A precarização do trabalho informal

Enviada em 25/04/2024

No século XVIII, com o estopim da revolução industrial, muitas pessoas aproveitaram o momento a fim de ganharem dinheiro rápido, sem burocracia, afinal, diversas empresas estavam à procura de trabalhadores braçais. Entretanto, na realidade, as indústrias entregavam o oposto: tempo de trabalho altissímo, péssimas condições do local, diária mal renumerada e entre outros. Conquanto, tal prerrogativa tem se reverberado com ênfase na prática quando se observa a precarização do trabalho informal.

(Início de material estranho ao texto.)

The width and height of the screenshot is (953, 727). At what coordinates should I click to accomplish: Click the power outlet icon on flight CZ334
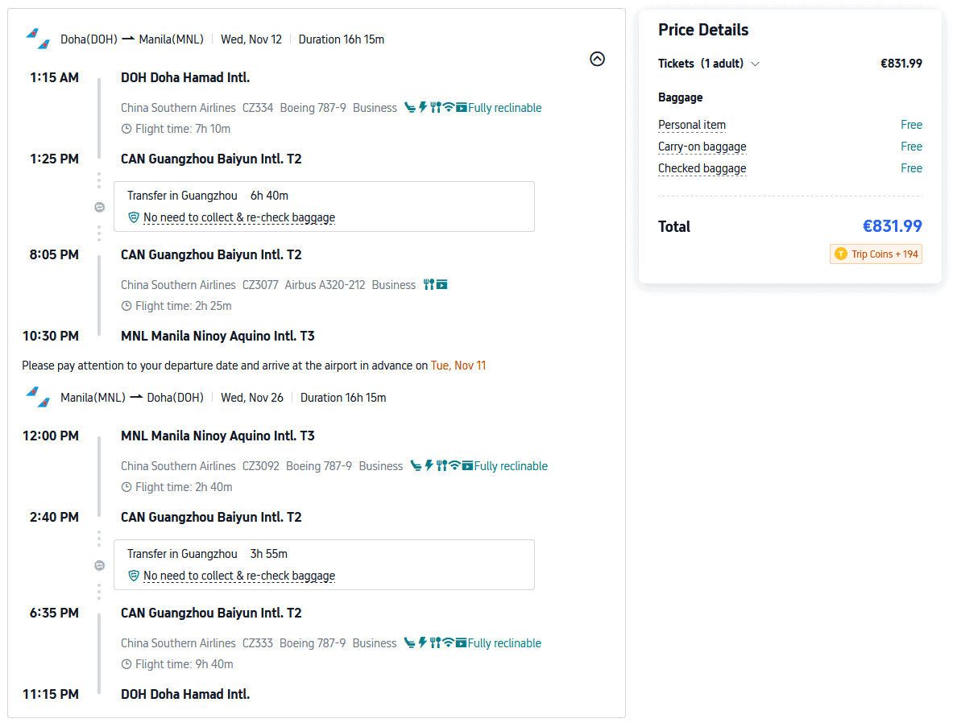423,108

Diante dessa perspectiva, faz-se imperiosa a análise dos fatores que agregam tal quadro.

Em uma primeira análise deve-se ressaltar a ausência de medidas governamentais para combater o problema. Nesse sentido, observa-se o caso citado anteriormente, e inúmeros outros que ocorrem dia após dia. Essa conjuntura, segundo as ideias do filósofo John Locke, configura-se como uma violação do “contrato social”, uma vez que o Estado não cumpre sua função de garantir que os cidadãos usufruam de direitos indispenáveis, como o trabalho, o que infelizmente é evidente no país.

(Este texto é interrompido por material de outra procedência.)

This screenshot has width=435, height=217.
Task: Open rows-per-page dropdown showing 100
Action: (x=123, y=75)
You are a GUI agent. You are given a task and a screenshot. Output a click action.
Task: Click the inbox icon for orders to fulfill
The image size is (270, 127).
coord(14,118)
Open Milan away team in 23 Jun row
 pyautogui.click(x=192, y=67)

Ademais, é fundamental apontar a falta de apoio ao empreendedorismo, como principal impulsionador do problema no Brasil. Pois, segundo o Instituto Brasileiro de Geografia e Estatística, mais da metade da população que trabalha por iniciativa própria (sem qualquer vínculo profissional), recebe no máximo um salário mínimo por mês. Posto isso, fica clara a falta de incentivo por parte do Governo, agregada à impostos altíssimos, que se enquadram neste caso.

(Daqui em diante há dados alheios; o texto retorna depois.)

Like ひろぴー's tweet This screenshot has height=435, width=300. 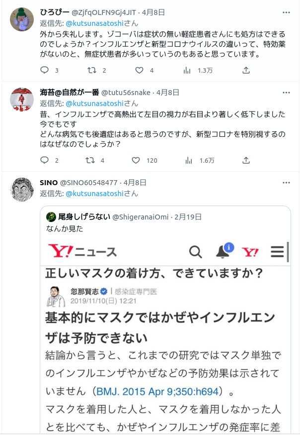140,71
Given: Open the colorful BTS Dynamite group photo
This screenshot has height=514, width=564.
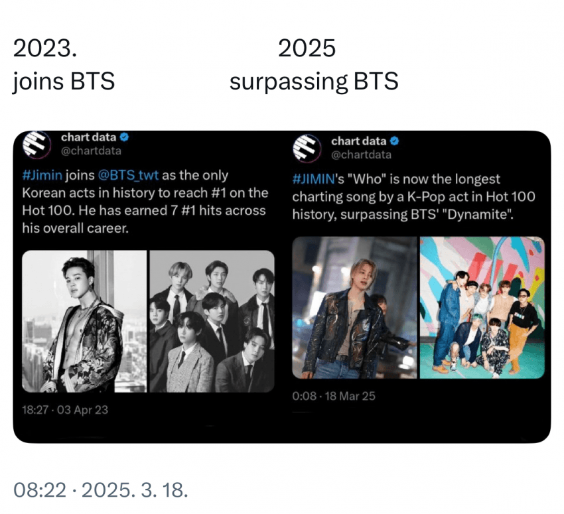Looking at the screenshot, I should tap(482, 307).
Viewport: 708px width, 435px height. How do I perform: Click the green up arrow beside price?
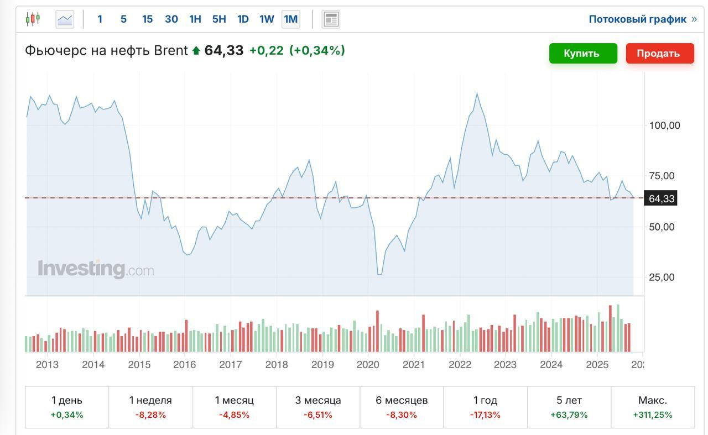[x=196, y=51]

Portanto, é imprescindível que o Governo Federal, por intermédio do Ministério do Trabalho, crie um progama de assistência própria para empreendedores, assim como nele contido, empréstimos financeiros para o começo do negócio, dentre outros auxílios. E dessa forma consequentemente, amparando o trabalho individual no Brasil. Pois, de acordo com a Constituição Federal de 1988, é inerente a todo cidadão brasileiro o direito ao trabalho. Assim, se consolidará uma sociedade mais digna e satisfeita, onde o Estado desempenha corretamente seu “contrato social”, tal como afirma John Locke.